(BRANO DI LETTURA):
L’elezione diretta del Premier? Scelta una via impervia

01 Novembre 2023

Riproponiamo l’editoriale su riforme e premierato a firma di Gaetano Quagliariello, apparso oggi sulla Gazzetta del Mezzogiorno. Sull’Occidentale abbiamo avviato un dibattito sulle due questioni ospitando anche un articolo a firma di Giuseppe Calderisi, considerato uno dei massimi esperti di area liberale in materia di regolamenti istituzionali. 

La riforma della Costituzione proposta dal governo, il cui testo sarà approvato nella seduta del Consiglio dei Ministri di venerdì, è imperniato sull’elezione diretta del Presidente del Consiglio. La notizia suscita immediatamente due domande: perché si è scelto di eleggere direttamente il Capo dell’esecutivo anziché il Capo dello Stato? E perché, fino ad oggi, tanti Paesi si sono orientati verso l’elezione diretta del Presidente della Repubblica mentre quelli che hanno scelto di eleggere direttamente il Presidente del Consiglio si contano sulle dita di una mano?

Le domande sono evidentemente correlate e, naturalmente, debbono esserlo anche le risposte. Credo di non correre il rischio delle interpretazioni arbitrarie ipotizzando che la ragione principale per cui governo e maggioranza abbiano pensato in tal modo è quella di preservare una figura di garanzia alla quale, tra l’altro, gli italiani sono molto affezionati: quella del Presidente della Repubblica. Mantenendo inalterati i suoi poteri – questo credo sia stato il ragionamento – tutti si sentiranno più garantiti e nessuno dovrà preoccuparsi che l’elezione diretta possa innescare delle “derive plebiscitarie”.

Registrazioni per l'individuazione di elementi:
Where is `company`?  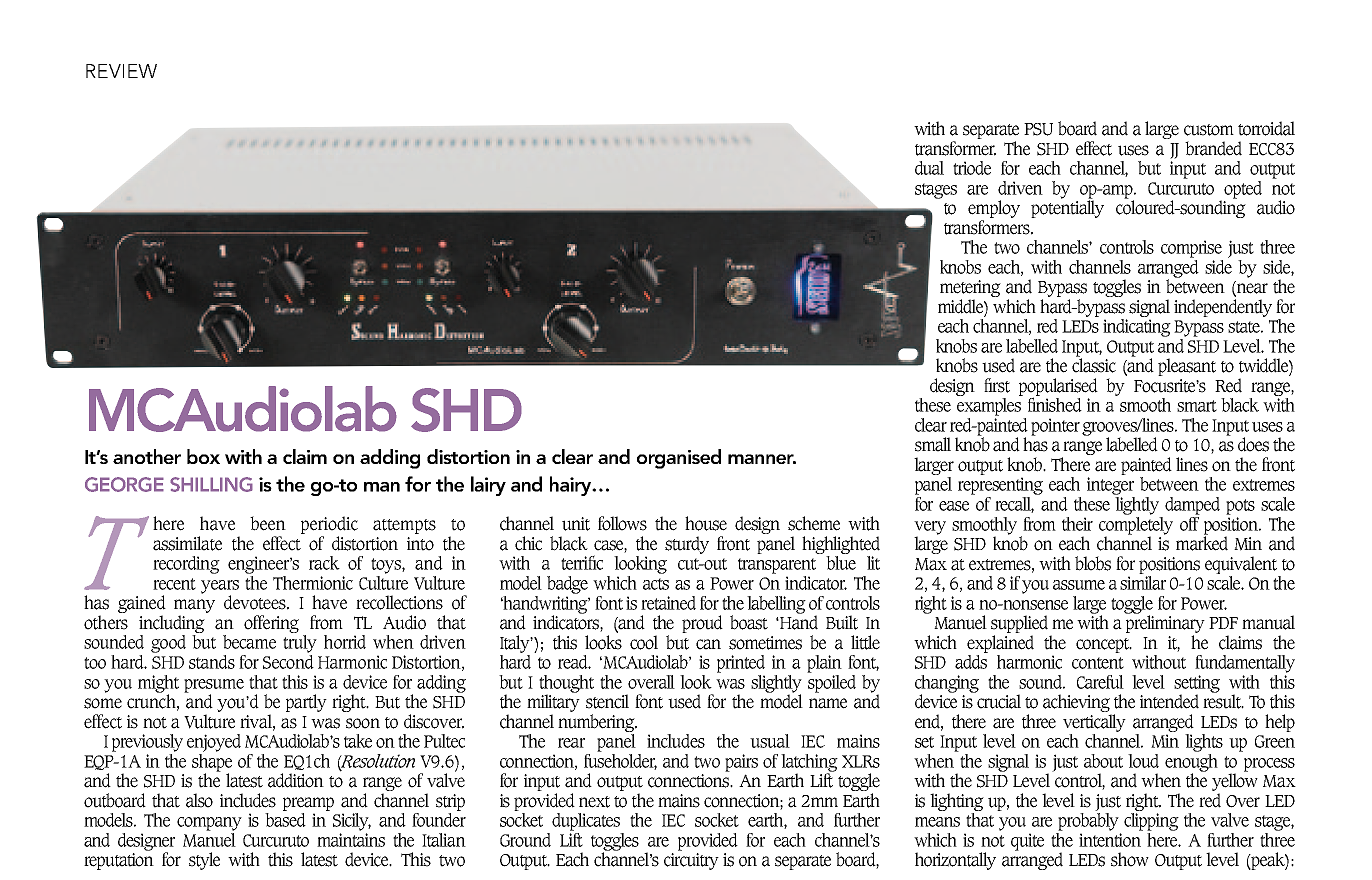 company is located at coordinates (209, 824).
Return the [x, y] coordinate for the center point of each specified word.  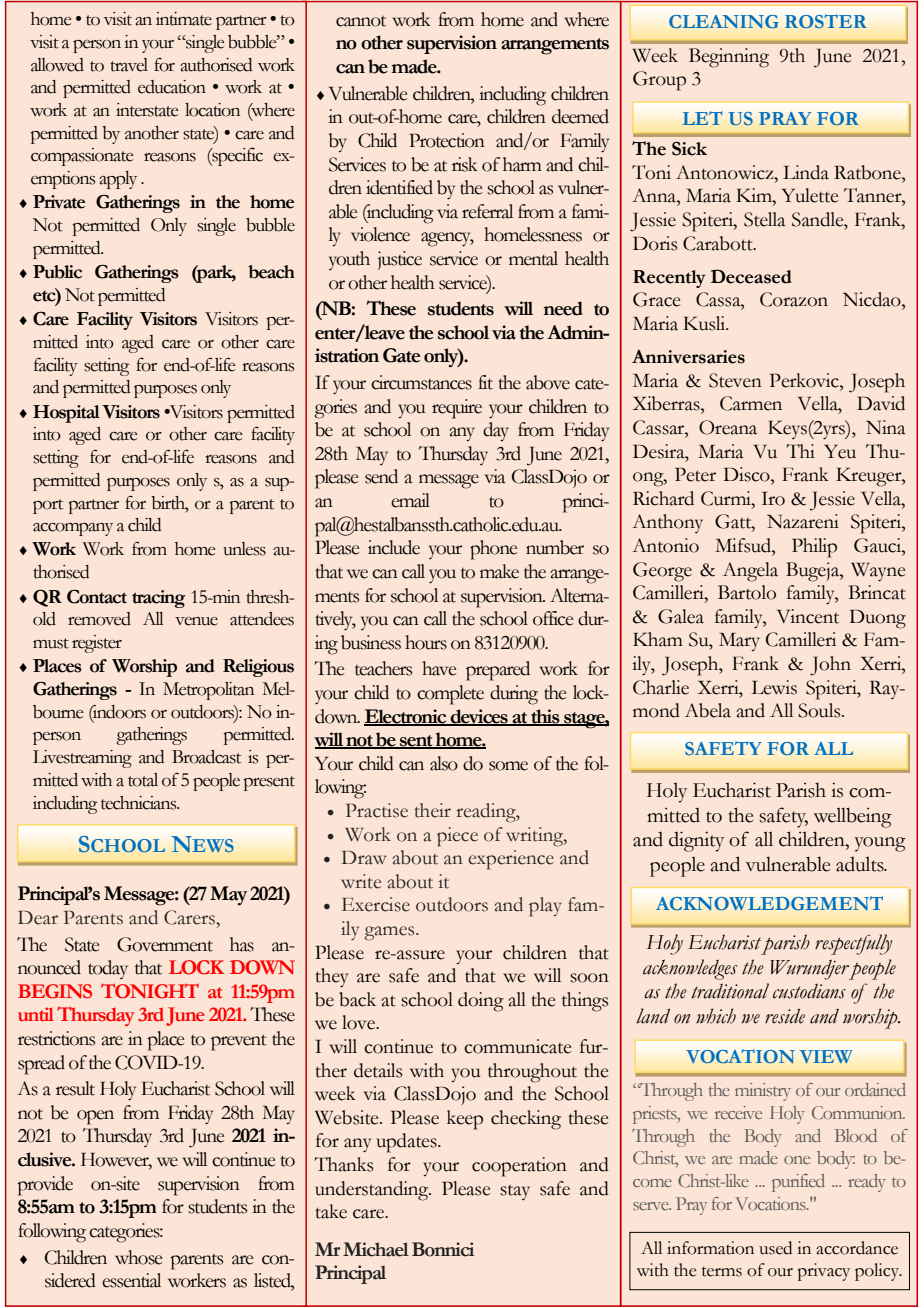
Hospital [66, 414]
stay [515, 1192]
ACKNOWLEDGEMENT [769, 903]
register [97, 644]
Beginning [729, 58]
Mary [739, 642]
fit [485, 382]
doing [481, 1002]
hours [426, 642]
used [775, 1248]
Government [165, 944]
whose [138, 1257]
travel [129, 65]
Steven [735, 380]
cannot [361, 21]
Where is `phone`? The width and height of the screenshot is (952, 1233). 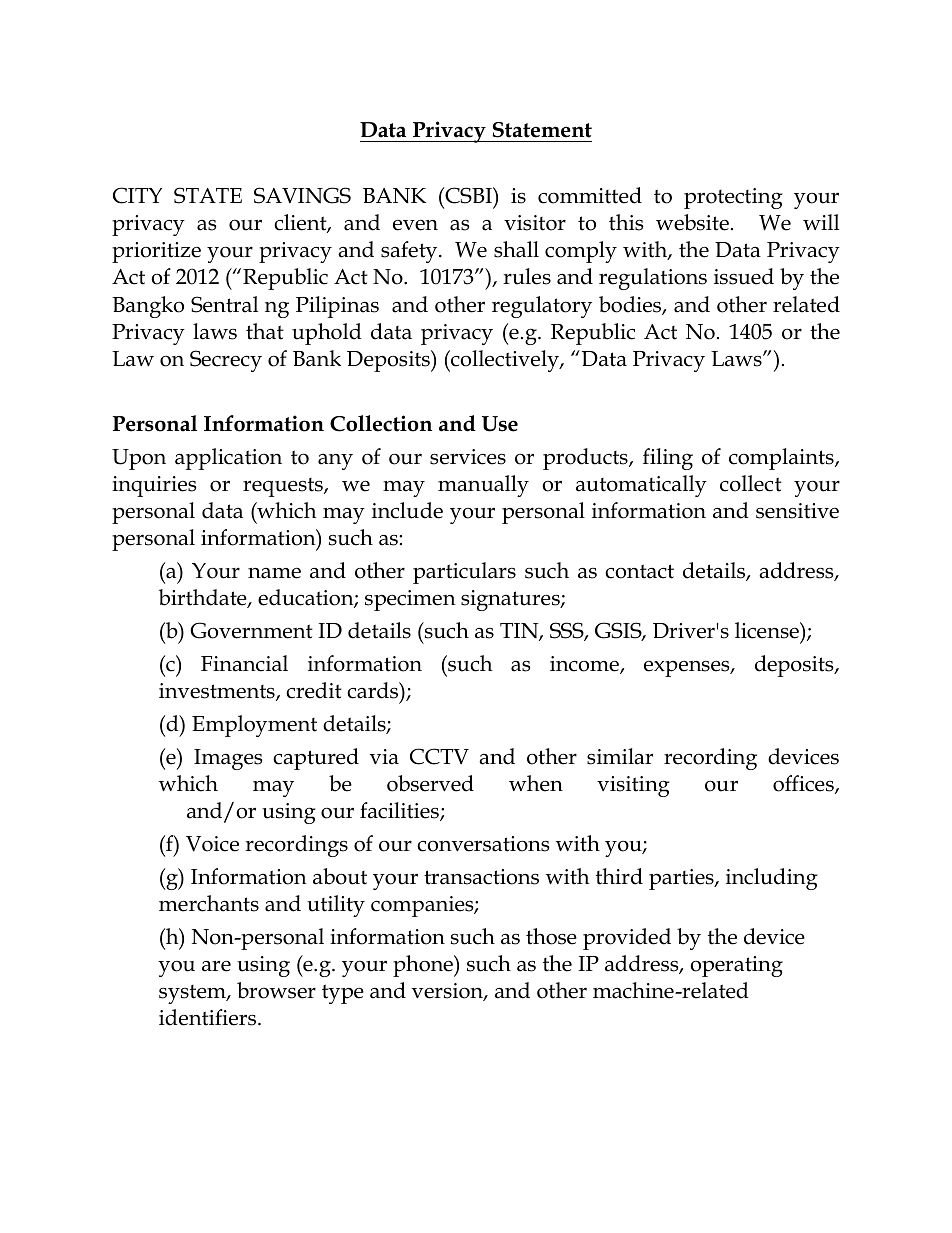
phone is located at coordinates (424, 966).
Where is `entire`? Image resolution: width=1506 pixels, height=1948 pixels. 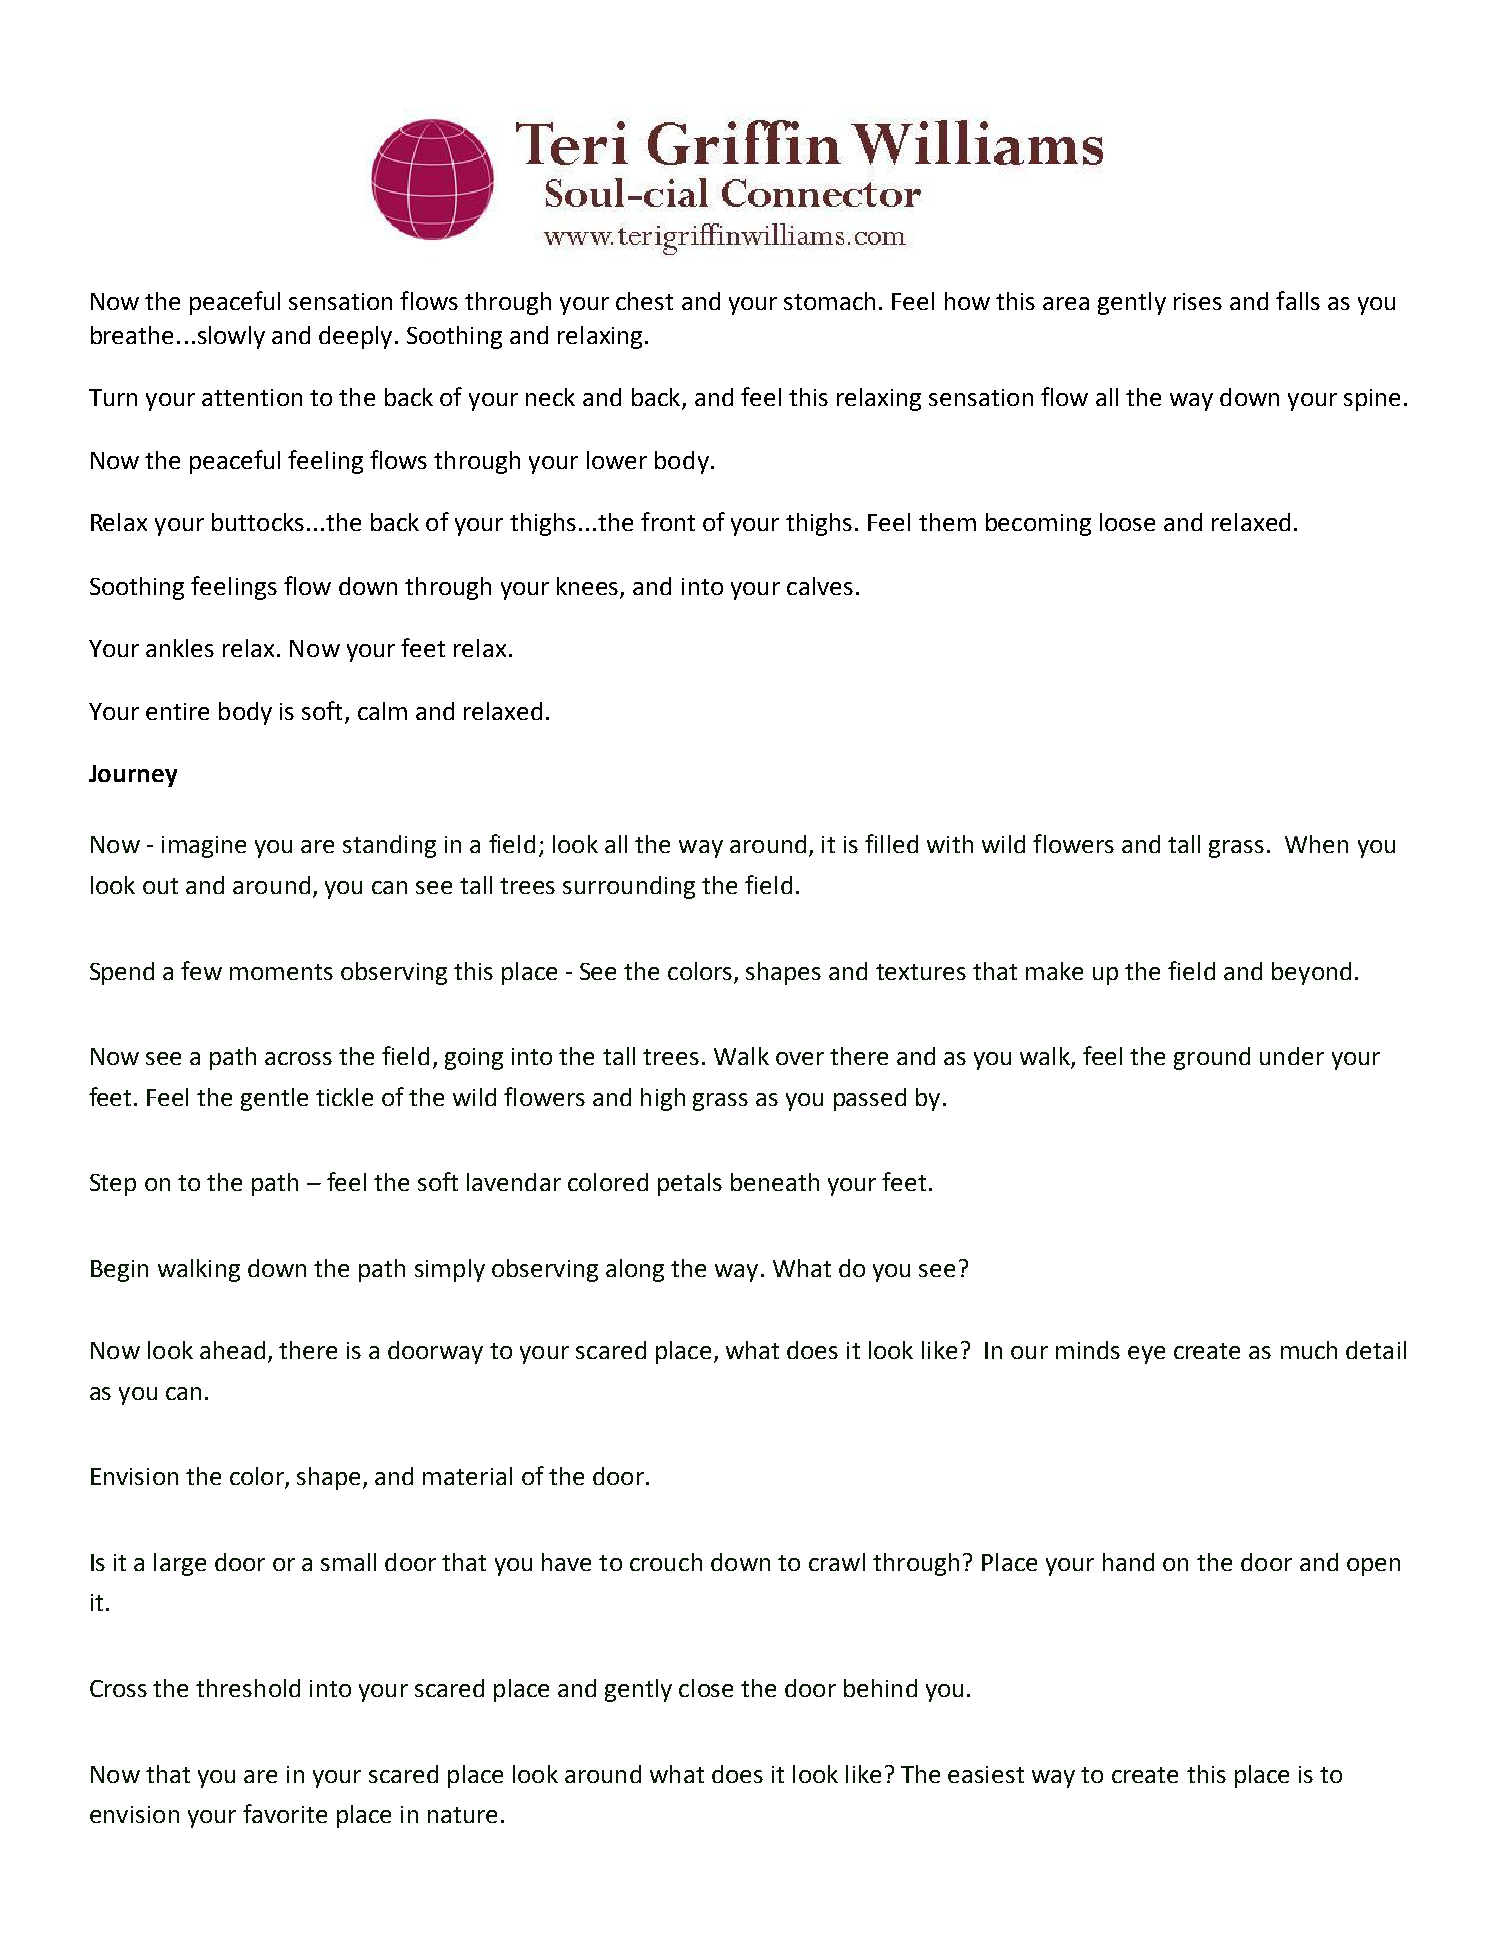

(CONSEGNE):
- a) Elenca le denominazioni di cariche e organi istituzionali che nel testo sul premierato compaiono con l'iniziale maiuscola. Riporta ciascuna una sola volta.
- b) Estrai dal testo sul premierato il brano che parte dalle parole "01 Novembre 2023" e si chiude dopo le parole "di regolamenti istituzionali.".
- c) Prosegui il testo sul premierato a partire dal punto in cui si ferma.

(RISPOSTE PER CONSEGNA):
- a)
- Premier
- Presidente del Consiglio
- Consiglio dei Ministri
- Capo dell'esecutivo
- Capo dello Stato
- Presidente della Repubblica

- b)
01 Novembre 2023

Riproponiamo l’editoriale su riforme e premierato a firma di Gaetano Quagliariello, apparso oggi sulla Gazzetta del Mezzogiorno. Sull’Occidentale abbiamo avviato un dibattito sulle due questioni ospitando anche un articolo a firma di Giuseppe Calderisi, considerato uno dei massimi esperti di area liberale in materia di regolamenti istituzionali.

- c)
Le intenzioni, insomma, sono le migliori. Esiste, però, un problema di non semplicissima soluzione. La forza di una figura istituzionale è determinata non soltanto dai poteri che gli vengono assegnati ma anche dalla sua fonte di legittimazione e, senza dubbio, la legittimità che viene trasmessa dall’espressione diretta della sovranità del popolo è molto più pregnante di quella che deriva da un voto parlamentare. Assegnando alla figura meno legittimata un potere di controllo su quella “a legittimità più forte” si determina certamente un’asimmetria e si corre il rischio di porre le premesse per un conflitto istituzionale. Le istituzioni, come è noto, si reggono sulle gambe di donne e uomini in carne ed ossa. E’ evidente che se questi hanno buon senso, i rischi di cui sopra diminuiscono o, addirittura, si dissolvono. Quando si tocca la Carta fondamentale è però prudente essere pessimisti, perchè quelle norme debbono valere non solo per l’oggi ma anche per un domani assai lontano.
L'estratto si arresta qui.